The virus flared anew in Asia in late 2003 and since then 67 people have died. The disease is already spreading quickly in poultry in neighbouring China, where two people have recently died of bird flu.

The Asian Development Bank says a year-long pandemic could cost Asian economies $283 billion. Countries are already stocking up on drugs and experts are calling for thorough preparation, including counselling for victims and families who will suffer grief on a scale they probably have not seen in their lifetime.

Although a contingency plan is in place in Hong Kong, which officials say would help the city cope with the crisis, Lee and her friends are not so sure.

“There is no way they can handle a pandemic. Our wards are too overcrowded and the risk of cross-infection is very high. Like SARS, they won’t know how to handle the survivors and won’t know how to rehabilitate them,” said Kelly Lo, a nurse at Caritas Medical Centre who became infected early in 2003 while tending to patients admitted for fever, a classic symptom of SARS.

“I really fear getting infected. I’d rather die than be admitted to hospital again.”

TRAUMA

Suffering from bone and spine degeneration because of the strong steroids she was given when she was admitted to hospital for SARS in 2003, Lee, now 34, has not been able to return to work and is terrified of crowded places.

Her son was never infected, but he is still traumatised by the long separation from his mother when she was in hospital.

SARS, which is believed to have first showed up in southern China in late 2002, began spreading around the world in 2003. In Hong Kong, 1,755 people were infected and 299 of them died. Of those infected, 386 were healthcare workers, six of whom died.

Many of Lee’s colleagues who survived SARS suffer similar mental and physical disabilities. But doctors here do not seem to understand that victims of epidemics can be left struggling with debilitating psychological trauma and depression.

“I was crying everyday and the doctors just said it was all in my mind…they did not even refer me to any psychologist until I asked (at the end of 2003),” said Lee, who became infected while working at Hong Kong’s Princess Margaret Hospital.

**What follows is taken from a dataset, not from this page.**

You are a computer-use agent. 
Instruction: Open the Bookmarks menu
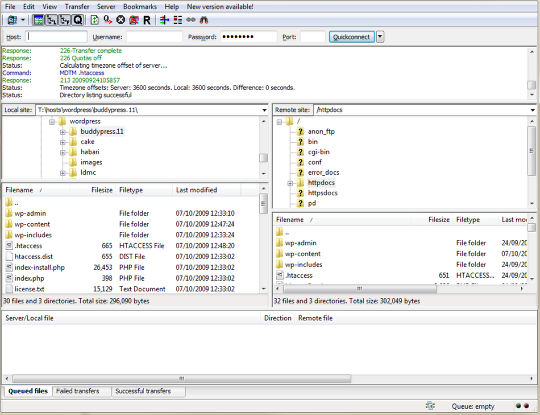(140, 7)
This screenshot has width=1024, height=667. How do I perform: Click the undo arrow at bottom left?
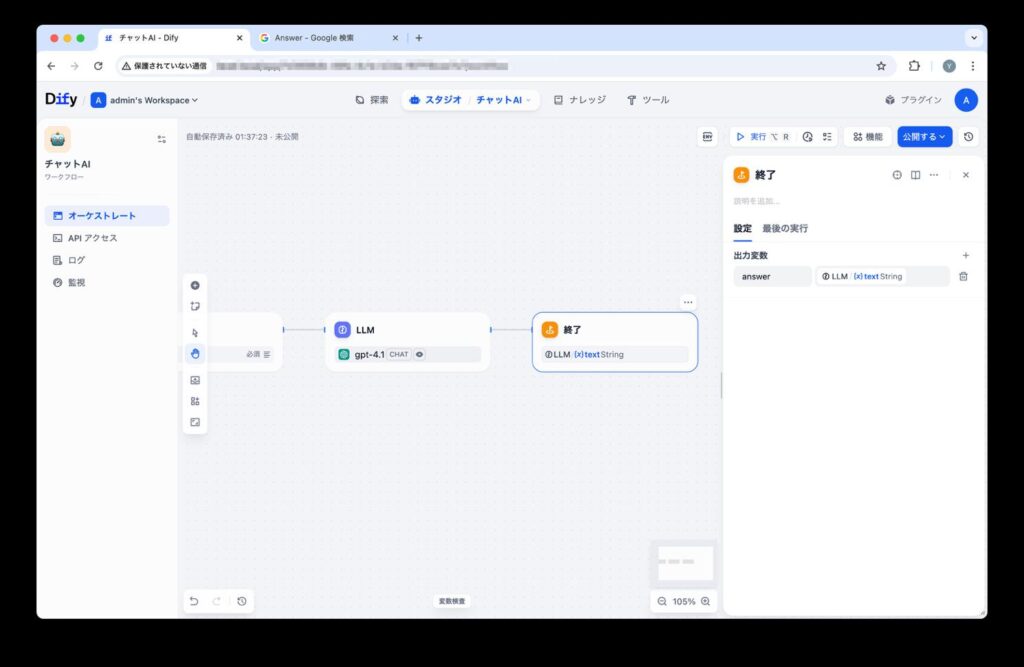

ADEQUATE CARE? OR NONSENSE?

A group of experts at the Chinese University is studying the psychological impact left by SARS. In their interviews with about 150 survivors so far, the importance of healthcare support is a consistent theme in feedback.

“In general they agreed they received appropriate care, but it was not exactly satisfactory,” said psychology assistant professor Winnie Mak. The study will be completed in August 2006.

Rita Chiu, who has not been able to return to her work as a nurse at the Caritas Medical Centre and is too weak even to care for her toddler, said: “Doctors here are only reactive, not proactive. When you complain (of psychological problems) they will try to ignore you.”

The stigma attached to SARS survivors adds to their hardship. Many victims cannot find jobs.

Cheung Shuk-man, who quit her attendant job at the Prince of Wales Hospital after she recovered, said: “When I tell prospective employers I recovered from SARS, they look at me like I am a freak. They would go silent and say ‘this is all, please go home and wait for our call’.”

In other ways, life is not the same for some survivors.

“I can’t even buy insurance. Insurers say they don’t know what other complications I may suffer,” said Lo, a former athlete who now suffers premature bone degeneration.

Psychologist Mak stressed the importance of public education to inform people about the looming pandemic and to dispel myths.

“Not knowing what’s going on can intensify peoples’ fears. Now that we can prepare, what we tell the public is very important so as to reduce fears. When people don’t know what’s going on, they tend to blame and avoid the victims and discriminate against them,” Mak said.